The way you’re saying it, “prolific” isn’t the right word for The Bug Club. You’ve got to say it with the trademark Welsh lilt and pay due homage to this inimitable band’s origins in the renowned hit factory of Caldicot, South Wales. Do that, and you’re about right with how to summarize a group who’ve released ten singles, two albums, two EPs, three things nobody knew how to describe, and an album under a different band’s name, all since 2021, and while playing 200+ gigs a year.
The Bug Club is Tilly Harris (Bass, Vocals) and Sam Willmett (Vocals, Guitar). Their first offering for the label is “Quality Pints,” a track that deals with the pressing concerns of any conscientious touring outfit, taking to heart the rule of the three R’s as penned by renowned fellow pints fan Mark E Smith of The Fall: repetition, repetition, repetition. If it’s that important, which it is, it’s worth saying again.
Initially comprising the songwriting core of Willmett and Harris with Dan Matthew on drums, The Bug Club started plying their trade in 2016. They were signed by UK label Bingo Records in Autumn of 2020, and their first single, “We Don’t Need Room For Lovin’,” was released in February 2021. It quickly established The Bug Club as the tongue-in-cheek and live-focused antidote to the previous year’s penned-in pandemic drudgery. BBC 6 Music’s Marc Riley was an early champion, hammering the single, booking the band in for a session as soon as it was allowed, and rightfully praising songwriters capable of singing the whole alphabet in a two-minute song and making it work.
EP Launching Moondream One came next, complete with 7”, comic book, and free jingles (radio stabs are something of a forte for the band), followed by Pure Particles, whose vinyl release included a board game brimming with cult references. Fed up with the conventional approach, they then released “Intelectuals”: a standalone track that was actually a five-track ‘song suite’ like some kind of streaming-model-snubbing, Telecaster-bashing answer to Bach. Highbrow musos took a lyrical beating for the ages. Second standalone release, “Two Beauties,” marked release number two for 2022 and built up to the appearance of debut album Green Dream in F# by October. Lead single “‘It’s Art” encapsulated The Bug Club’s ethos good and proper: they’re only in this for fun, “you’re not supposed to feel it.” But they’re self-effacing because everybody does feel it. And it feels great.

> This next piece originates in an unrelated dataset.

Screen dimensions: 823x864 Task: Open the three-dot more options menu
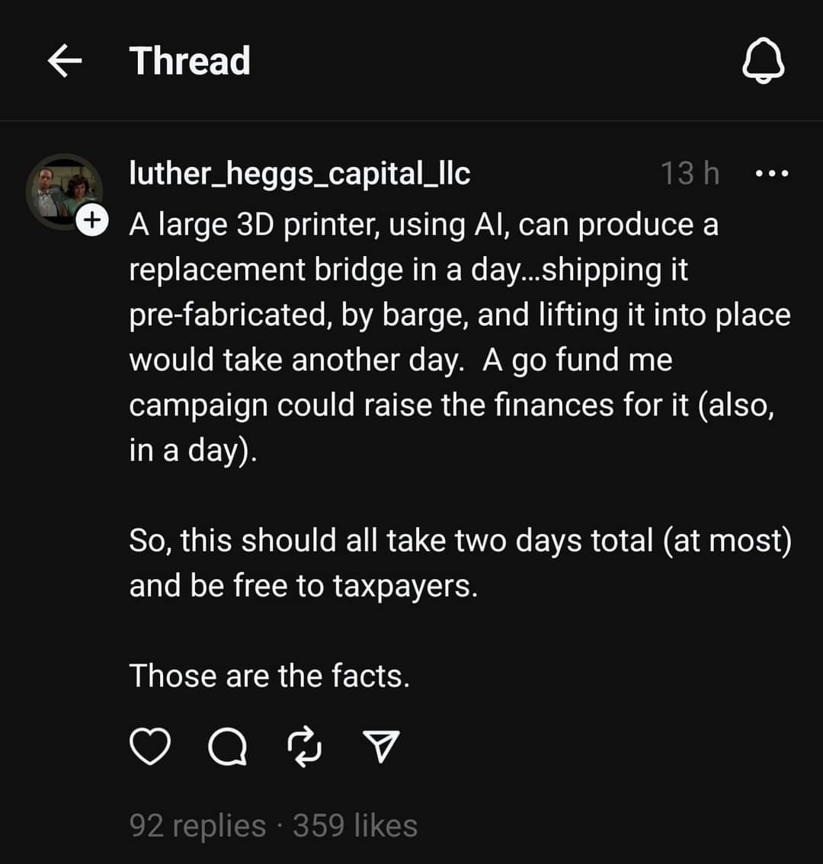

The following January, they decided to pull their fingers out, get some disguises, and support themselves on tour as Mr Anyway’s Holey Spirits. A live album documented this, then they got abstract with titles and put out picture disc Picture This!. By the autumn of 2023, it was time for forty-seven-track, poetry-infused double album Rare Birds: Hour of Song. Their most ambitious realization of The Bug Club’s creative world so far, typically smart and surreal wordplay (as well as their standard enthusiastic obscenity), met with everything from raucous punk to gentle anti-folk. Ivor Cutler seemed to have left his surreal stamp somewhere — the fully illustrated picture book included with the record helped suggest that — but they’d never heard him until somebody else made the comparison. Happy accidents abound.

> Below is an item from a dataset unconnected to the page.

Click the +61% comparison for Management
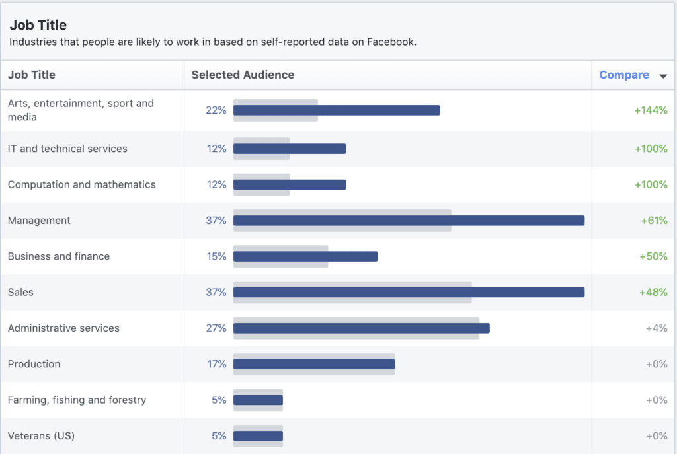The width and height of the screenshot is (677, 454). [x=655, y=220]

Things went pair-shaped with Sam and Tilly in 2024 after Dan swapped his sticks for his gardening tools and a quiet life in the countryside. During a trip to America, they caught the eye of Sub Pop. And guess what: new music is hurtling towards their ever-growing loyal fanbase, who can look forward to a year for The Bug Club with stuff going on constantly. Who’d have thunk it?